Sovereign investors look to emerging markets as geopolitical tensions rise, says study
“Longer-term risks [geopolitical tension] have become more salient as inflation has fallen back towards central bank targets,” said Martin Franc, Invesco CEO of Asia ex-Japan in a statement.
“Meanwhile, elections across major markets over the past year have proven difficult to predict.”
US President Joe Biden has just dropped his US re-election bid, prompting markets to worry the election in November may go the way of Donald Trump, who has warned he would increase tariffs on Chinese goods.
Central banks are worried the election outcome may trigger market volatility, currency fluctuations and changes in investor sentiment. This has prompted the central banks and sovereign funds to switch their investment to gold, which traditionally is a good hedging tool for volatile investment markets.
Some 53 per cent of the respondents said they wanted to increase the size of their gold reserves in the next two years, while 56 per cent of central bankers said they consider gold more attractive because of the geopolitical turmoil.
Gold prices rose 13 per cent this year to a record of US$2,435 per ounce in May, and many analysts expect the rally has not ended. Swiss lender Julius Baer expects the price to get up to US$2,600 per ounce in the next 12 months.
“For gold prices to push even higher from these levels, we believe both Chinese investors and the central bank need to return to the market,” said Carsten Menke, head of next generation research at Julius Baer in a research note last week. Menke believes both will continue to buy gold.
Tensions have also pushed sovereign investors and central banks to invest more in emerging markets. Some 54 per cent said they believe these markets will benefit from the geopolitical tensions worldwide, while 67 per cent anticipate that emerging markets will perform better than developed markets over the next three years.
Tension between the US and China is top of the list of concerns, which may benefit emerging markets such as India and Brazil, as manufacturers could opt for these markets to diversify their supply chains and production bases, according to the survey.
Some 88 per cent of sovereign investors are interested in increasing their exposure to Indian debt, up from 66 per cent in 2022. Countries such as Mexico and Brazil are seen as well-placed for US near-shoring, and are therefore becoming particularly favoured by Middle Eastern and Asian funds.

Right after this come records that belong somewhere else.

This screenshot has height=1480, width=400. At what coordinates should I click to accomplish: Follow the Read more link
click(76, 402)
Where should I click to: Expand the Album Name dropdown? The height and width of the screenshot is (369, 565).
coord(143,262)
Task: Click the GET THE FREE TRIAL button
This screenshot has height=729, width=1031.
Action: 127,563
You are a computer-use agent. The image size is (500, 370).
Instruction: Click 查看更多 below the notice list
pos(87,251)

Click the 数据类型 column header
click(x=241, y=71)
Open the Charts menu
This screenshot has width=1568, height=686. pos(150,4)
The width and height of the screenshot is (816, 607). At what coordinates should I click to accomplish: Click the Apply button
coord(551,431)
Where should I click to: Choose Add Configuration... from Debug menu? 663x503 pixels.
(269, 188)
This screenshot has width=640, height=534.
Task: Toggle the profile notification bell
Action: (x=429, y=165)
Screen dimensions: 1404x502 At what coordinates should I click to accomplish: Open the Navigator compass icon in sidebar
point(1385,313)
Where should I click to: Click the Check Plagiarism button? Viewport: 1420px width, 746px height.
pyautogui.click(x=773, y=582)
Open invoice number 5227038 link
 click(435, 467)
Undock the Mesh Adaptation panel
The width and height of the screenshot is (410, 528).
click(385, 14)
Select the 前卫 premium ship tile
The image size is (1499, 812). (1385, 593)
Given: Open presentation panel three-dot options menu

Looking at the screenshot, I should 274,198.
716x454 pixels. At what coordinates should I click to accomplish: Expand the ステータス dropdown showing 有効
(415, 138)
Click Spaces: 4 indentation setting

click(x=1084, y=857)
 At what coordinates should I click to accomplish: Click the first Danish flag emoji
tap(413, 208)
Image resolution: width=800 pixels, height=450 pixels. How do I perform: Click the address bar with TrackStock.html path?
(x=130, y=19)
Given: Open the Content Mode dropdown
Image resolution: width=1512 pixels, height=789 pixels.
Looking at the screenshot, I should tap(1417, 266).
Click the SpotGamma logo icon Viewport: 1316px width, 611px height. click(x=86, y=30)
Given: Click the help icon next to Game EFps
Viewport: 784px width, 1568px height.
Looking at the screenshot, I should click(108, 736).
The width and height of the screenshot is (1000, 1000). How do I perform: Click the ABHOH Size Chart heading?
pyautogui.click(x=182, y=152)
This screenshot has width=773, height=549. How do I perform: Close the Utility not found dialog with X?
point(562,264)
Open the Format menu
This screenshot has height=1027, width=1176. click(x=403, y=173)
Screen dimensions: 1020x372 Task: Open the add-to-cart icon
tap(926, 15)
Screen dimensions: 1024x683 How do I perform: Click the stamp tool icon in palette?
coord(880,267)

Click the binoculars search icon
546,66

Private credit has emerged as an alternative to traditional fixed income, with 63 per cent of investors seeing it as an attractive diversification from traditional fixed income. Thirty-six per cent of sovereign investors reported better-than-expected returns from their private credit investments.
The study also revealed that the green energy transition is viewed as an increasingly attractive investment opportunity, with 30 per cent of sovereign investors and central banks considering it a high-priority allocation and a further 27 per cent holding some form of renewable or cleantech investments.
“Both renewable and conventional energy assets remain part of the allocation mix, and ongoing engagement with energy players will be an essential element in the transition journey to reach net-zero targets”, said Franc.